Par Christian Pierret, ancien ministre en charge de l'industrie, et Philippe Latorre, cofondateur et associé d'un fonds français de capital investissement*

La victoire d'Emmanuel Macron vient bouleverser l'ordre politique ancien. Elle réorganise la vie politique non plus entre droite et gauche mais conduit à faire éclater le PS et LR pour disposer d'un parti présidentiel qui vise la majorité à l'Assemblée.

Ce camp des progressistes qui émerge aujourd'hui en France a une histoire. L'une de ses inspirations est la « troisième voie », philosophie politique qui a montré le chemin pour le Parti Travailliste britannique anglais il y a vingt ans, mêlant sans complexe économie de marché et exigence de solidarité. Théorisée par le sociologue et philosophe britannique Anthony Giddens dans son livre « Beyond left and right. The future of radical politics » publié en 1994, elle a inspiré en Europe le premier ministre britannique Tony Blair puis le chancelier allemand Gerhard Schroeder. Aujourd'hui l'élection d'Emmanuel Macron nous permet à nous, Français, de reprendre ce flambeau en faisant émerger ce courant progressiste.

Il faut rappeler que si le terme de « social-démocratie » n'a jamais été officiellement accepté par la gauche, en particulier le PS, celle-ci s'est déjà constituée en France et a déjà eu l'occasion de se réinventer à travers une riche histoire en Europe. A ses origines la social-démocratie au XIXème siècle en Allemagne où elle est née repose sur un triptyque : une volonté de lutter contre les inégalités et d'établir une société plus juste, ce qui l'apparente au mouvement socialiste dont elle est issue, mais de manière progressive et démocratique et non par rupture révolutionnaire, ce qui la distingue du socialisme marxiste et en faisant jouer un rôle de premier plan à l'Etat par les politiques économiques keynésiennes. Ce mouvement a connu son heure de gloire dans les années 60 à 80 avec les chanceliers Brandt et Schmidt en Allemagne, Kreisky en Autriche, Palme en Suède.

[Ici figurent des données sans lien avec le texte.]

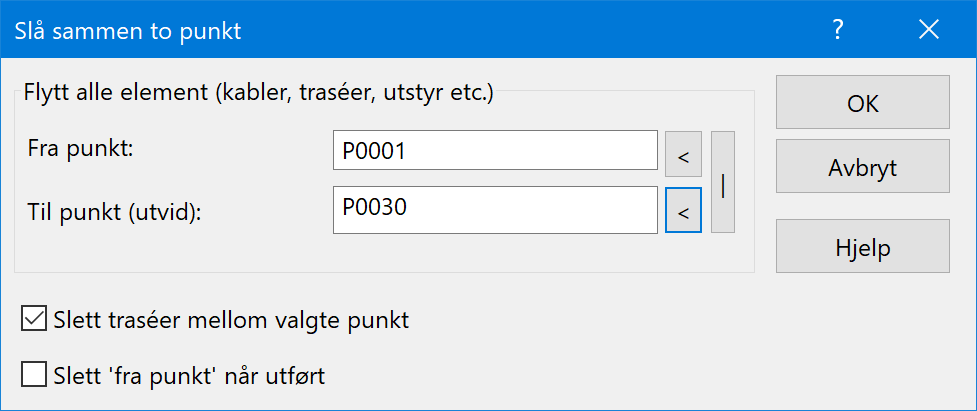Click the '<' picker beside Til punkt
Image resolution: width=977 pixels, height=411 pixels.
point(684,210)
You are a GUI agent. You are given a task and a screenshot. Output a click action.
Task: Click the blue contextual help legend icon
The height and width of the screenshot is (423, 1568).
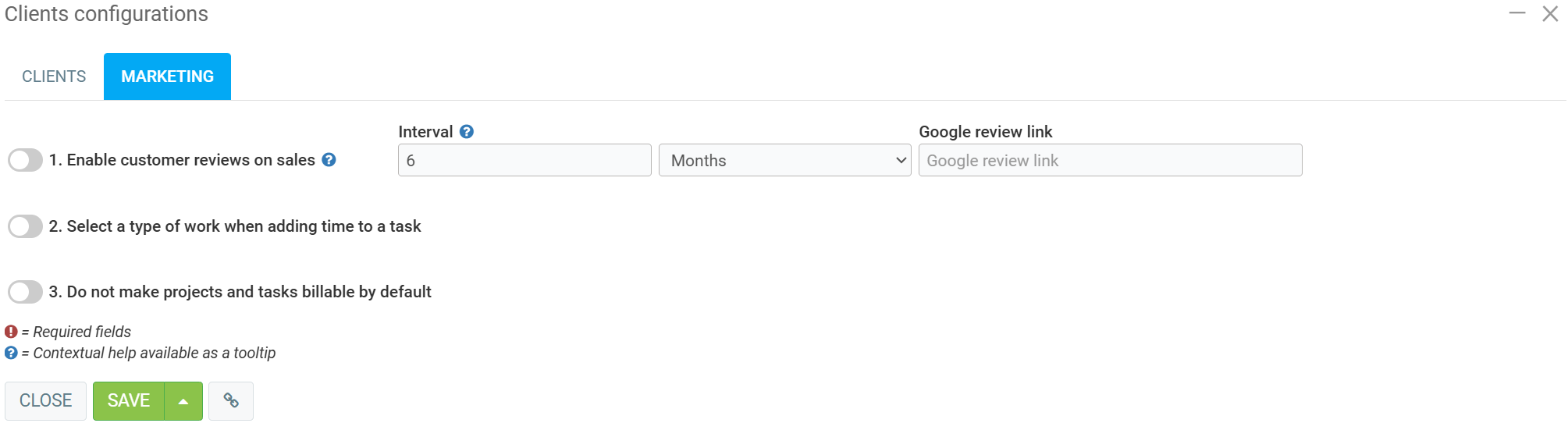coord(11,353)
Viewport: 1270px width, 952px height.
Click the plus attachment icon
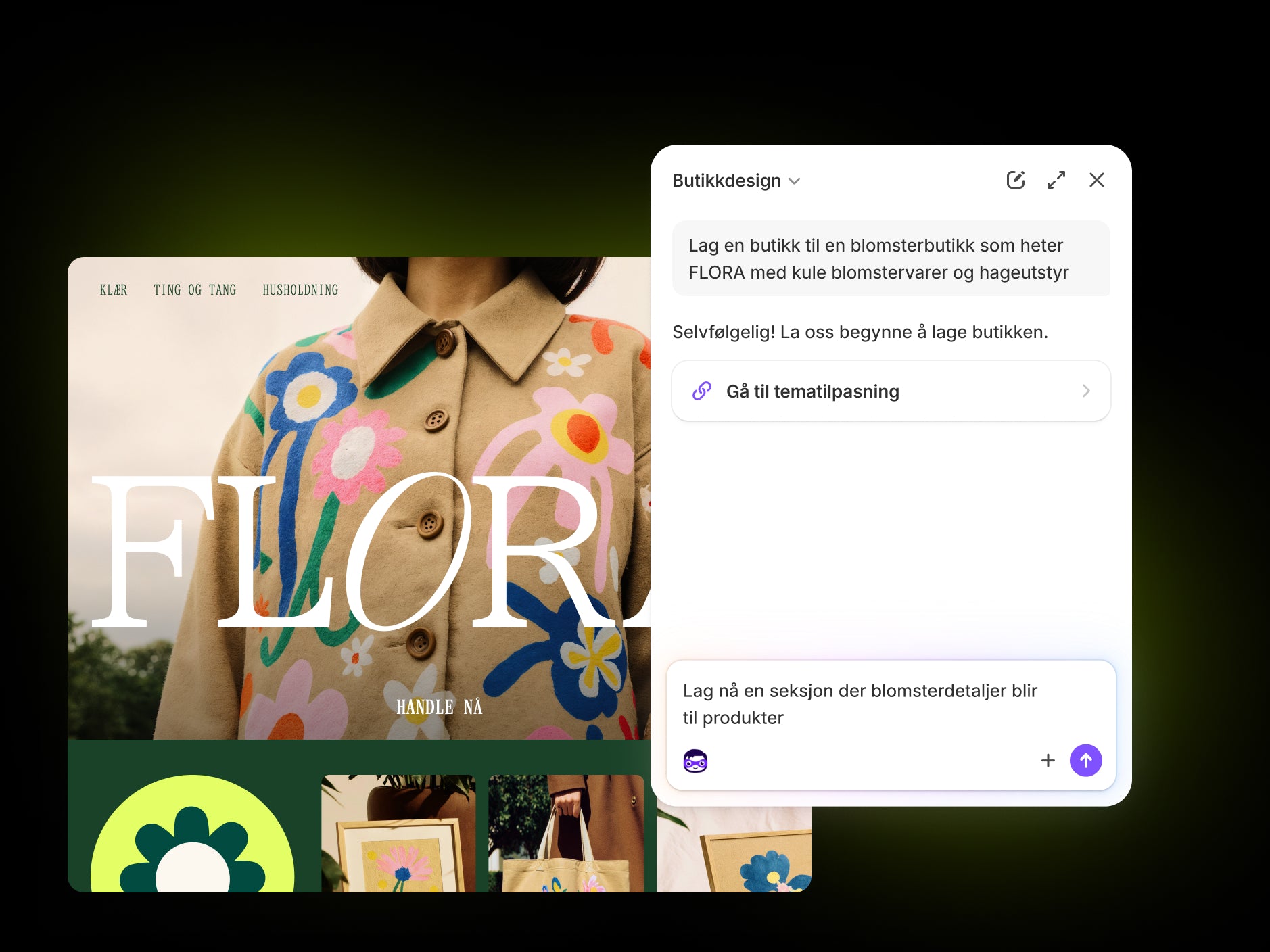pos(1048,761)
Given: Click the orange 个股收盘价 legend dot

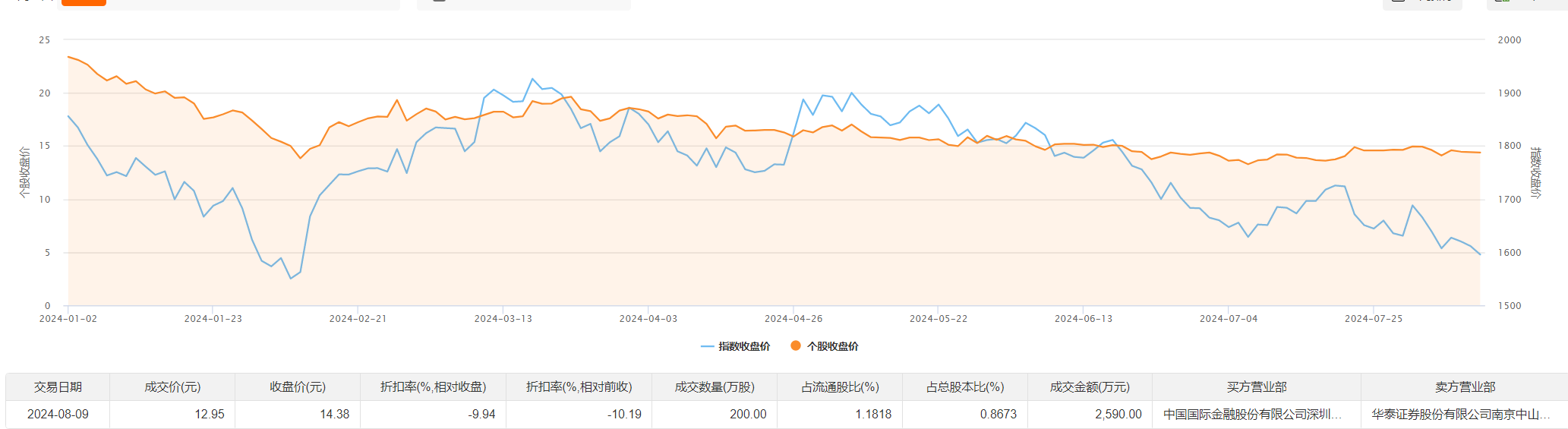Looking at the screenshot, I should point(796,345).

Plusieurs évènements sont venus bousculer ces mouvements : à partir des années 90 l'endettement des Etats ne permettait plus des politiques budgétaires expansives, la mondialisation imposait d'adapter notre économie et de la rendre plus compétitive et donc plus flexible. Cette prise de conscience des réalités n'interdisait pas, au contraire, de préserver les solidarités et de corriger les injustices. C'est ce qui a inspiré Tony Blair et Gerhard Schroeder.

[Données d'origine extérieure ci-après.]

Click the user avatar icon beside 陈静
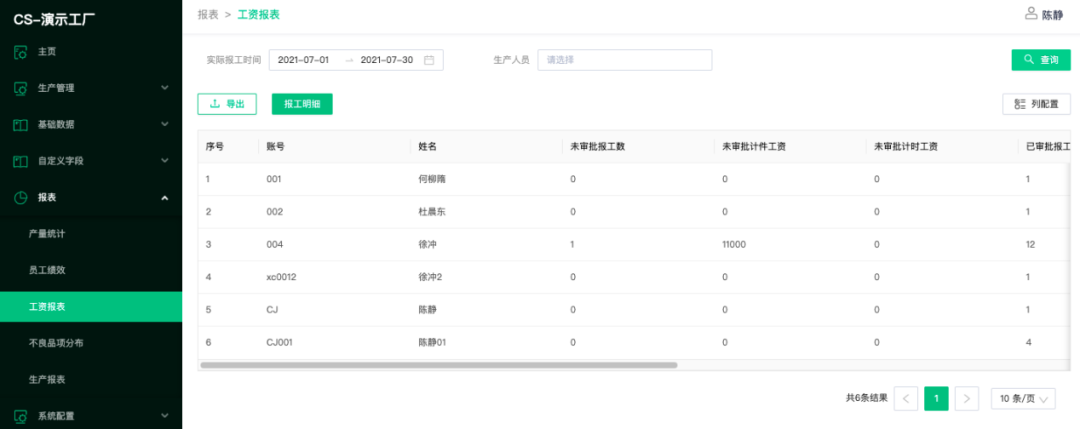 [x=1031, y=14]
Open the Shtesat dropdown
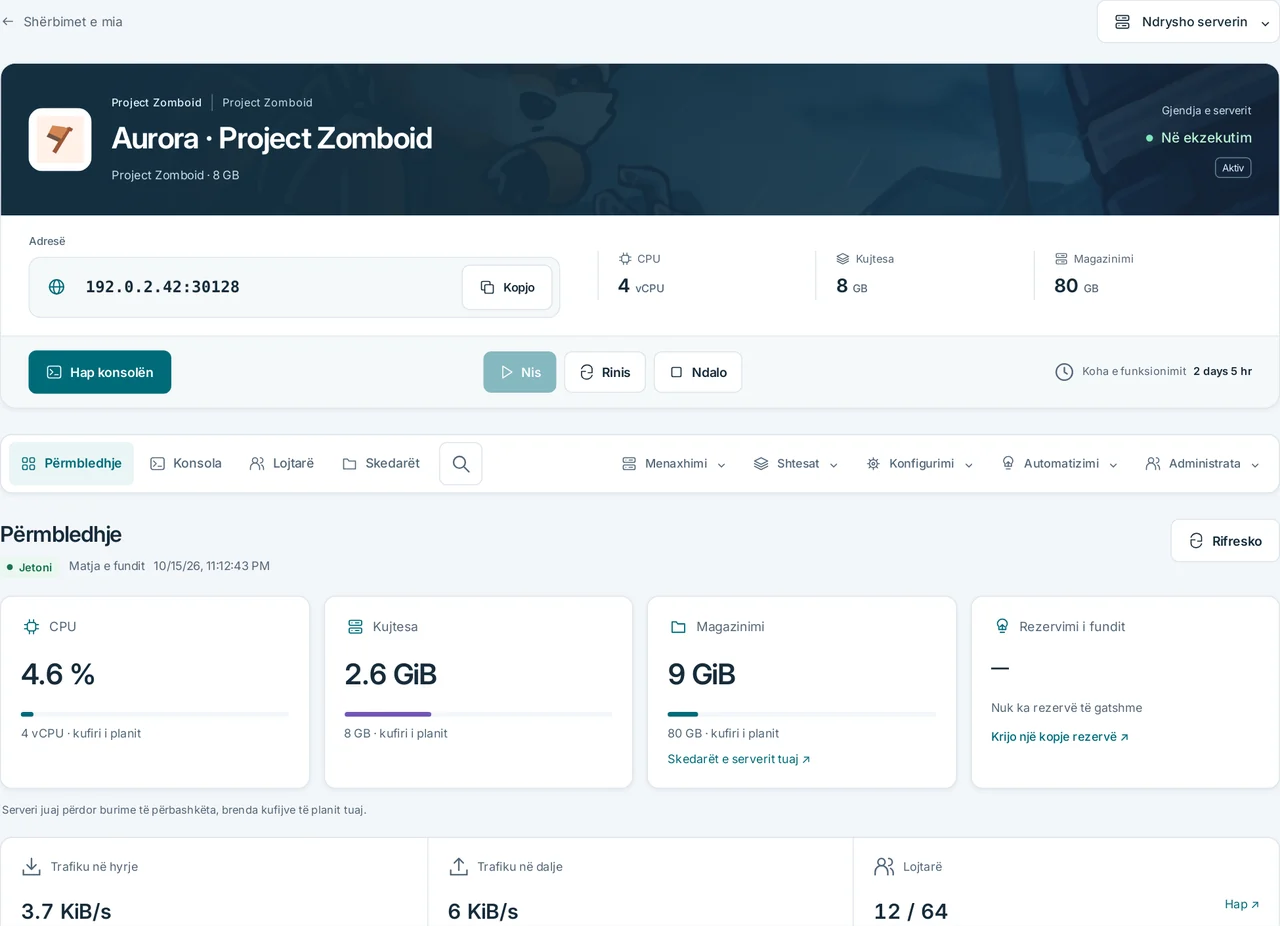This screenshot has width=1280, height=926. (x=796, y=464)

La méthode d'Emmanuel Macron repose sur trois fondements qui nous paraissent essentiels car ils conditionnent le succès futur. Le premier est que la France retrouve confiance en elle et optimisme. Chercher le soleil plutôt que l'ombre. Voir le verre à moitié plein qu'à moitié vide. Le cynisme, le French Bashing, le masochisme et l'autodénigrement ont été trop longtemps encouragés par les déclinistes de toutes sortes. L'exil fiscal en a été la forme la plus violente et la plus commentée, revenant à dire à ceux qui sont dans le pays : « la France est foutue, et je m'en fiche ». Aujourd'hui Paris et l'Europe vont attirer de nouveau quand Londres va devoir se consacrer à la gestion d'un Brexit coûteux pour elle et complexe.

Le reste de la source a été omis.